Philosophy, as it is, cannot escape its status as ideology, on
its own. It needs an intervention from
the outside - a theory of philosophy as a “false path”.
For Althusser, such an “outside” is
intimated and demonstrated in some works of Marx. He points to two traces in the works of the
Marx, the Eleventh Thesis on Feuerbach and the statement in the German
Ideology that this latter work is written to “settle accounts with an
erstwhile philosophical consciousness”.
Althusser casts the Eleventh Thesis as a premonition of a breach
with philosophy in an attempt to articulate a new science of material
history. The German Ideology,
which was also unpublished, is also interpreted as a displacement of philosophy
via a materialist science of history. Of
all the early works, Althusser focuses only upon the Eleventh Thesis,
and he is only concerned with the first phrase, “The philosophers have only
interpreted the world”. Philosophy in
this way is only ideology – ‘interpretation’ is ideology. For Althusser, the “authentic” significance
of Marx is that he is concerned with a science of the world. This science is articulated not only in the German
Ideology but also in Capital and other political economic
works.

### PROBLEM 1
In the passage on Althusser and Marx, which phrase from the Eleventh Thesis is Althusser concerned with?
### PROBLEM 2
Extend the passage on Althusser and Marx, starting right after its final sentence.
The records that come next are separate material and are not part of the passage on Althusser and Marx.

### ENTRIES
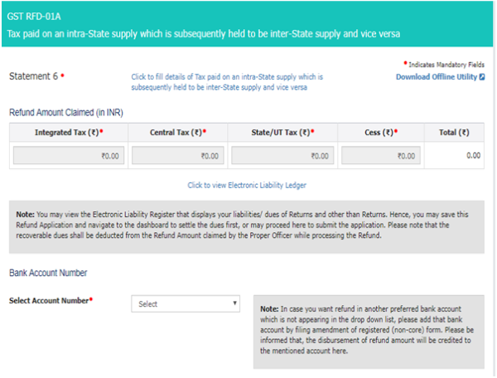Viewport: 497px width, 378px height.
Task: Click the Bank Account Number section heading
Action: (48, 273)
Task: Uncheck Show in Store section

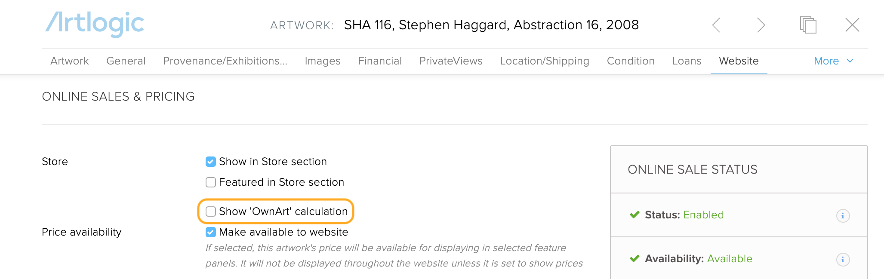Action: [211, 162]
==
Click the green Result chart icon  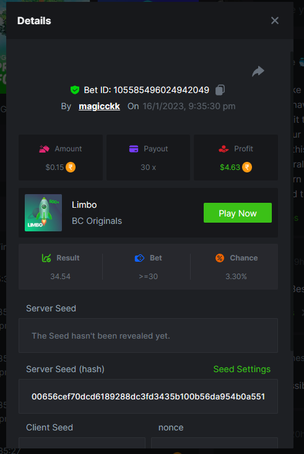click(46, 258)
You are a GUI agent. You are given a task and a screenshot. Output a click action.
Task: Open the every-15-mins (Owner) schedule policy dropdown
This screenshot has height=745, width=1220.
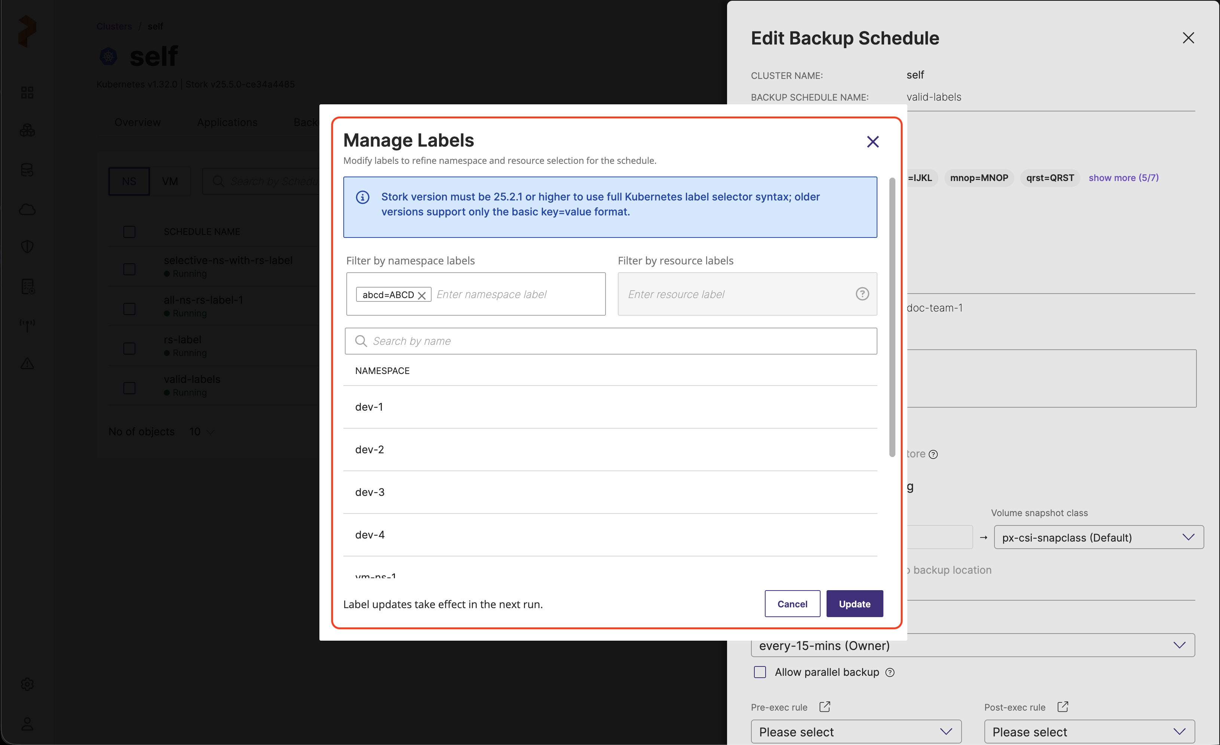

### ANSWER 1
"The philosophers have only interpreted the world."

### ANSWER 2
Despite his earlier criticism of philosophy as being a mere
indoctrination system, Althusser states that there is, in the current period,
no exit from the categories and labels which will serve to orient the meaning
of Marx with respect to the division of concepts into science, philosophy,
sociology, etc. In this way, Althusser
seems to accept the academic division of labour of capitalist indoctrination,
despite his resistance to this regime.
Indeed, he projects this division upon Marx in the distinction between
philosophy and science. Upon the basis
of this projection, Althusser suppresses the early philosophy work of Marx in
order to orchestrate a particular meaning for the later, so-called scientific
works. With the early works excised, the
later works can be pictured as pursuits of “objective knowledge”, of science,
intellectual praxiς - within the limits of reason alone. Indeed, it could be argued, against
Althusser, that in such a divorcement of context, these works could in the end
be interpreted according to whatever paradigm or ideological context that one
may choose.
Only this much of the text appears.